An efficient ZrO₂–doped Cu/SiO₂ catalyst was fabricated through hydrolysis precipitation method (HP) and used to produce ethylene glycol (EG) through dimethyl oxalate (DMO) hydrogenation. The states for zirconia on copper catalyst and roles in DMO hydrogenation were investigated through various characterization tools, including N₂ physical adsorption, XRD, H₂–TPR, Methyl glycolate–TPD–MS, XPS, XAES as well. Compared with common ammonia evaporation and co–precipitation methods used in catalyst preparation, this HP method is found to effectively suppress the agglomeration and further size growth of copper nanoparticles by enhancing the interactions between copper and zirconia species. More importantly, uniform distribution of ZrO₂ dopant is achieved due to the pseudo-homogeneous reactions in the mixing step of catalyst preparation. A proper amount of zirconium dopant helps achieve the desirable proportion of Cu⁺/(Cu⁺+Cu⁰) for surface copper species, especially promotes the production of Cu⁺ species originated from Cu–ZrO₂ species at the interface of copper and zirconia particles. In comparison with Cu⁺ species formed from copper phyllosilicates reduction, the Cu⁺ sites derived from Cu–ZrO₂ species show higher adsorption ability of MG, an important intermediate species in ethylene glycol production. These adsorbed MG molecules further react with atomic hydrogen shifted from adjacent metallic copper surface, leading to a higher catalytic behavior. For the EG production via DMO hydrogenation, the turnover frequency (TOF) normalized by Cu⁰ species on CuZr/SiO₂ catalyst is 1.8 times than that of traditional Cu/SiO₂ counterpart. Due to the enhanced synergy effect between Cu⁺ and Cu⁰ active sites, a lower activation energy of ester hydrogenation on this ZrO₂–doped Cu/SiO₂ catalyst is believed to be responsible for the significant improvement.

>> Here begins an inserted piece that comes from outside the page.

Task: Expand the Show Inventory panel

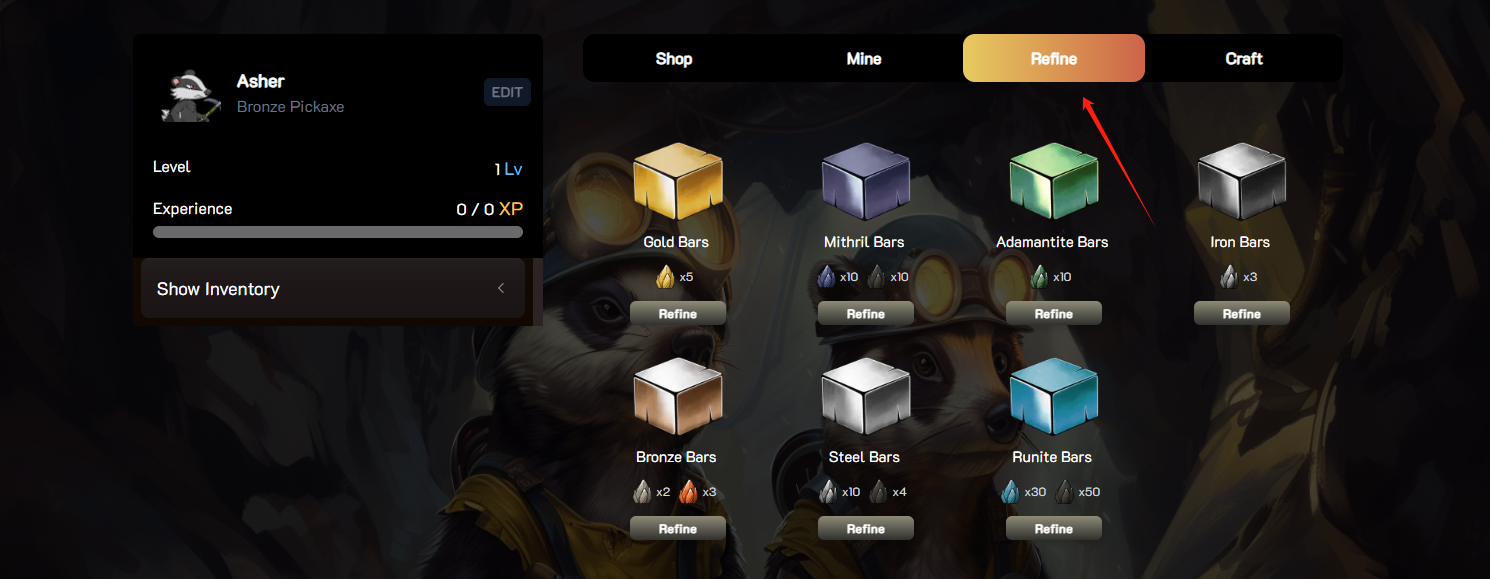Action: [x=333, y=289]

通过水解沉淀法（HP）制备了一种高效ZrO ₂掺杂的Cu / SiO ₂催化剂，并通过草酸二甲酯（DMO）加氢制备乙二醇（EG）。通过各种表征工具，包括N ₂物理吸附，XRD，H ₂ -TPR，乙醇酸甲酯-TPD-MS，XPS，XAES，研究了铜催化剂上氧化锆的状态及其在DMO加氢中的作用。与催化剂制备中常用的氨蒸发和共沉淀方法相比，该HP方法通过增强铜和氧化锆物种之间的相互作用，可有效抑制铜纳米颗粒的团聚和进一步的尺寸增长。更重要的是ZrO的均匀分布由于在催化剂制备的混合步骤中的准均相反应，获得了_2种掺杂剂。适量的锆掺杂剂有助于实现表面铜物种所需的Cu ⁺ /（Cu ⁺ + Cu ⁰）比例，特别是促进铜和氧化锆颗粒界面处源自Cu–ZrO ₂物种的Cu ⁺物种的产生。与由层状硅酸铜还原形成的Cu ⁺物种相比，源自Cu–ZrO ₂的Cu ⁺位点物种显示出较高的吸附能力，MG是乙二醇生产中的重要中间物种。这些吸附的MG分子进一步与从相邻金属铜表面移出的原子氢反应，从而导致更高的催化性能。对于通过DMO加氢生产的EG，由Cu ⁰物种在CuZr / SiO ₂催化剂上归一化的转换频率（TOF）是传统Cu / SiO ₂对应物的1.8倍。由于增强了Cu ⁺和Cu ⁰活性位之间的协同作用，因此，在这种ZrO ₂掺杂的Cu / SiO ₂催化剂上，较低的酯加氢活化能被认为是重要的改进。